Julian Huxley once satirically likened vitalism to the theory that a railway engine works by "force-locomotif." I don't always agree with Julian Huxley, but here he hit the nail beautifully. In the sense of Soul One, science has either killed the soul or is in the process of doing so.
But there is a second sense of soul, Soul Two, which takes off from another one of the Oxford dictionary's definitions:
"Intellectual or spiritual power. High development of the mental faculties. Also, in somewhat weakened sense, deep feeling, sensitivity."
In this sense, our question tonight means, Is science killing soulfulness? Is it killing esthetic sensitivity, artistic sensibility, creativity? The answer to this question, Is science killing Soul Two?, is a resounding No.

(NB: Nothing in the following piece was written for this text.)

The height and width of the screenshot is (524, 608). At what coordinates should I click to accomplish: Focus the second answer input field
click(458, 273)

The very opposite is the case. But it is a question worth pursuing, because there have been many people, from genuinely great poets all the way down to Brian Appleyard and Fay Weldon, who've given a strong Yes answer to the question, Is science killing the soul? It's Soul Two that Keats and Lamb meant when they thought that Newton had destroyed all the poetry of the rainbow when he unwove it.
So when discussing the Mind and Soul, like your search for absolute truth you will find a kind of dual meaning (upper and lower case) that is no accident because it overlaps in a kind of pernicious and all pervasive, if not ubiquitous duality for meaning that can almost always be demonstrated in this upper and lower case manner. But it is also completely interwoven in the elemental aspects of the debate over the existence of *souls* *God* the *Universe* and virtually all *absolutes* by definition.

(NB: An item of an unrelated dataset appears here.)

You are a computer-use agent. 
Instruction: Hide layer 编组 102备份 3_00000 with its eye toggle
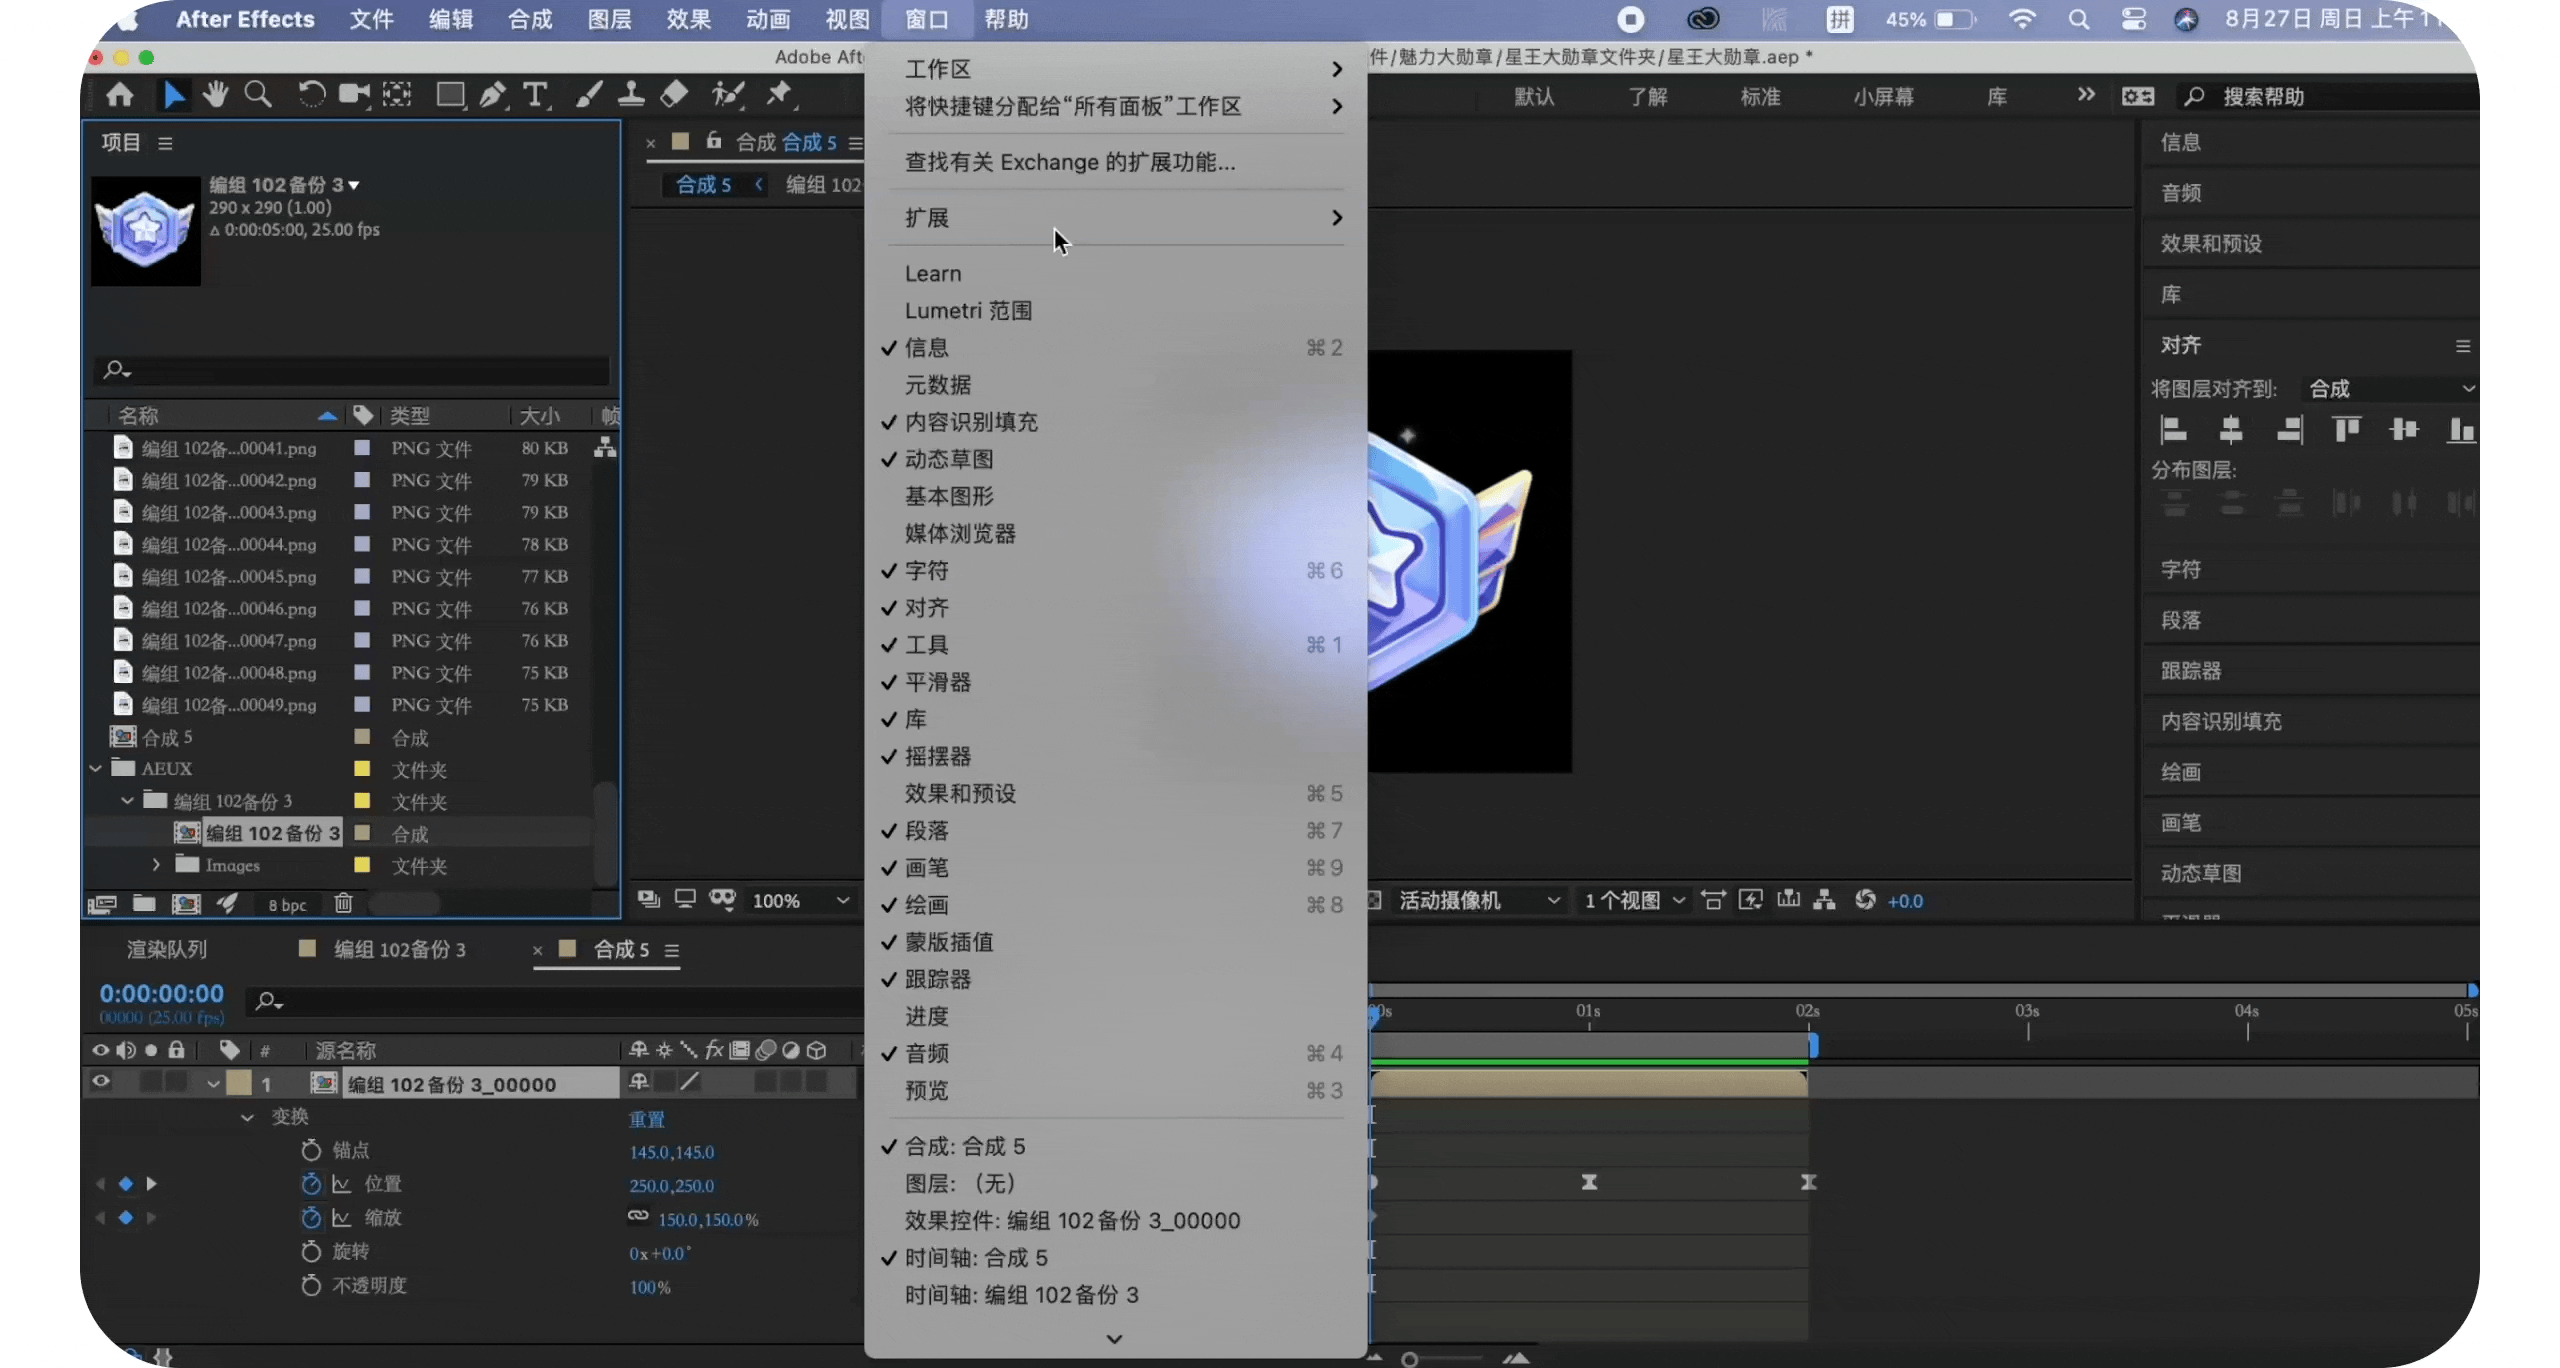101,1082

If Soul 1 as Dawkins calls it is essentially the mind by a different name then it is no mere coincidence that the mind invents Soul 2 so as to better gain an objective reference point in order to perceive what it desires to qualify as *objective* or *absolute* truth.

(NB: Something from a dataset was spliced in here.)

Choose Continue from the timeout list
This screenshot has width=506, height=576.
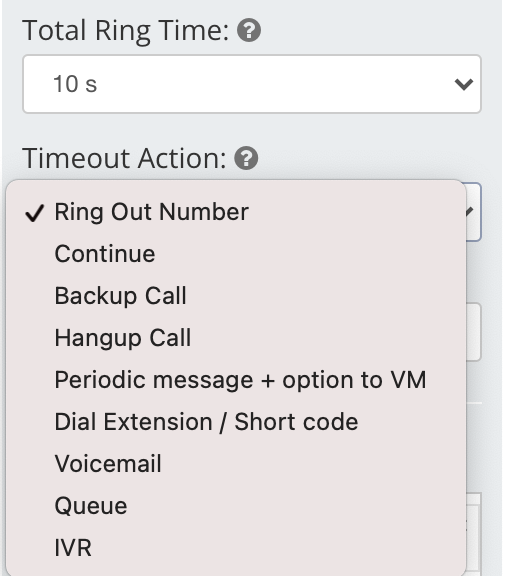236,254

The rational mind may need such validation for a kind psychological *triangulation* of the aspects for *self definition* and regardless of whether it exists I suspect we would seek to invent the idea of absolute truth. However this may also be why unraveling the meme of religion is so vital to understanding evolutionary psychology and why religion can go from being a kind of *prosthetic conceptual device* promoting cognitive development to a crutch impeding it, as many become dependent on *fundamental* models that have not adapted to integrate an expanding database of knowledge and ideas.
Sorry about the lengthy response but this overlaps a paper I am writing and I decided to present the thoughts in whole cloth rather than snippets.
Edited by Lazarus Long, 07 April 2005 - 04:36 AM.